### YOUR ASSIGNMENT:
Look through the data below for the line with "Click the Channel", and transcribe it exactly together with each line after it up to and including the line with "Start the DESIGN". Give nothing else.

### INFORMATION PROVIDED:
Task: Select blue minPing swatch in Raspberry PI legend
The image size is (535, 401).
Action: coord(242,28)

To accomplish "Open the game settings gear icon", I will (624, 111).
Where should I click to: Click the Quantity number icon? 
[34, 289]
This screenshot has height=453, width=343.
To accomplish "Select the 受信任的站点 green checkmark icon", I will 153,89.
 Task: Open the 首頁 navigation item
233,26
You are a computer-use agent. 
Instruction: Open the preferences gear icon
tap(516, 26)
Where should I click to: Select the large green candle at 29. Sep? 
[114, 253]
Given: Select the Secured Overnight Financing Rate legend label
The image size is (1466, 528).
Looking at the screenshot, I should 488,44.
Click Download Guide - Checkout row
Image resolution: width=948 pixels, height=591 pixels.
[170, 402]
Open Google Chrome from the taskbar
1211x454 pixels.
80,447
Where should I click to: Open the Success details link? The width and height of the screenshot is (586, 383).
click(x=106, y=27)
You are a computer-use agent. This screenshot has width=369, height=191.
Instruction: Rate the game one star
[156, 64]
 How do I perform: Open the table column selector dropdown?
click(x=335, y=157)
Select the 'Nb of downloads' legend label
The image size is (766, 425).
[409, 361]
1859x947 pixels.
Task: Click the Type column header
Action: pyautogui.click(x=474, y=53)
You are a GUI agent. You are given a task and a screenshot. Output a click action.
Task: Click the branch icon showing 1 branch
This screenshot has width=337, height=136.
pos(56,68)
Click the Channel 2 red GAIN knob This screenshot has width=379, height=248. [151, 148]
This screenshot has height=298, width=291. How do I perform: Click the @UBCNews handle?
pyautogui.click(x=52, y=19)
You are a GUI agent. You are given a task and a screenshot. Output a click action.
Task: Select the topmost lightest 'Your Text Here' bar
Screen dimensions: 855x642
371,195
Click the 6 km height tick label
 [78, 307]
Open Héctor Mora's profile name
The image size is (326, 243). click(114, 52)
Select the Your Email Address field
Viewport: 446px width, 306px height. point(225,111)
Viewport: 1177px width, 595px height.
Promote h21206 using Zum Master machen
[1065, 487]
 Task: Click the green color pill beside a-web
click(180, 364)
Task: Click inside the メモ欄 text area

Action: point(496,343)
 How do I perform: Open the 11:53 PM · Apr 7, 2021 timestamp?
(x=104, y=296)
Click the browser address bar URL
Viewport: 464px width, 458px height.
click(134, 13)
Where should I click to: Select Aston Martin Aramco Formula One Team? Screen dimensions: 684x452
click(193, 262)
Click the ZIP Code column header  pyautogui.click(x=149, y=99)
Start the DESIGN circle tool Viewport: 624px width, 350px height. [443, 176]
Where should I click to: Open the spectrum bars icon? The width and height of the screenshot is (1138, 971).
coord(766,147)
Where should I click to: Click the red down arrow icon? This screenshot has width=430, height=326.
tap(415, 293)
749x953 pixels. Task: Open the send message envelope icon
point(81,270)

### RESULT BELOW:
Click the Channel 2 red GAIN knob This screenshot has width=379, height=248. [151, 148]
This screenshot has height=298, width=291. How do I perform: Click the @UBCNews handle?
pyautogui.click(x=52, y=19)
You are a GUI agent. You are given a task and a screenshot. Output a click action.
Task: Select the topmost lightest 'Your Text Here' bar
Screen dimensions: 855x642
371,195
Click the 6 km height tick label
 [78, 307]
Open Héctor Mora's profile name
The image size is (326, 243). click(114, 52)
Select the Your Email Address field
Viewport: 446px width, 306px height. point(225,111)
Viewport: 1177px width, 595px height.
Promote h21206 using Zum Master machen
[1065, 487]
 Task: Click the green color pill beside a-web
click(180, 364)
Task: Click inside the メモ欄 text area

Action: point(496,343)
 How do I perform: Open the 11:53 PM · Apr 7, 2021 timestamp?
(x=104, y=296)
Click the browser address bar URL
Viewport: 464px width, 458px height.
click(134, 13)
Where should I click to: Select Aston Martin Aramco Formula One Team? Screen dimensions: 684x452
click(193, 262)
Click the ZIP Code column header  pyautogui.click(x=149, y=99)
Start the DESIGN circle tool Viewport: 624px width, 350px height. [443, 176]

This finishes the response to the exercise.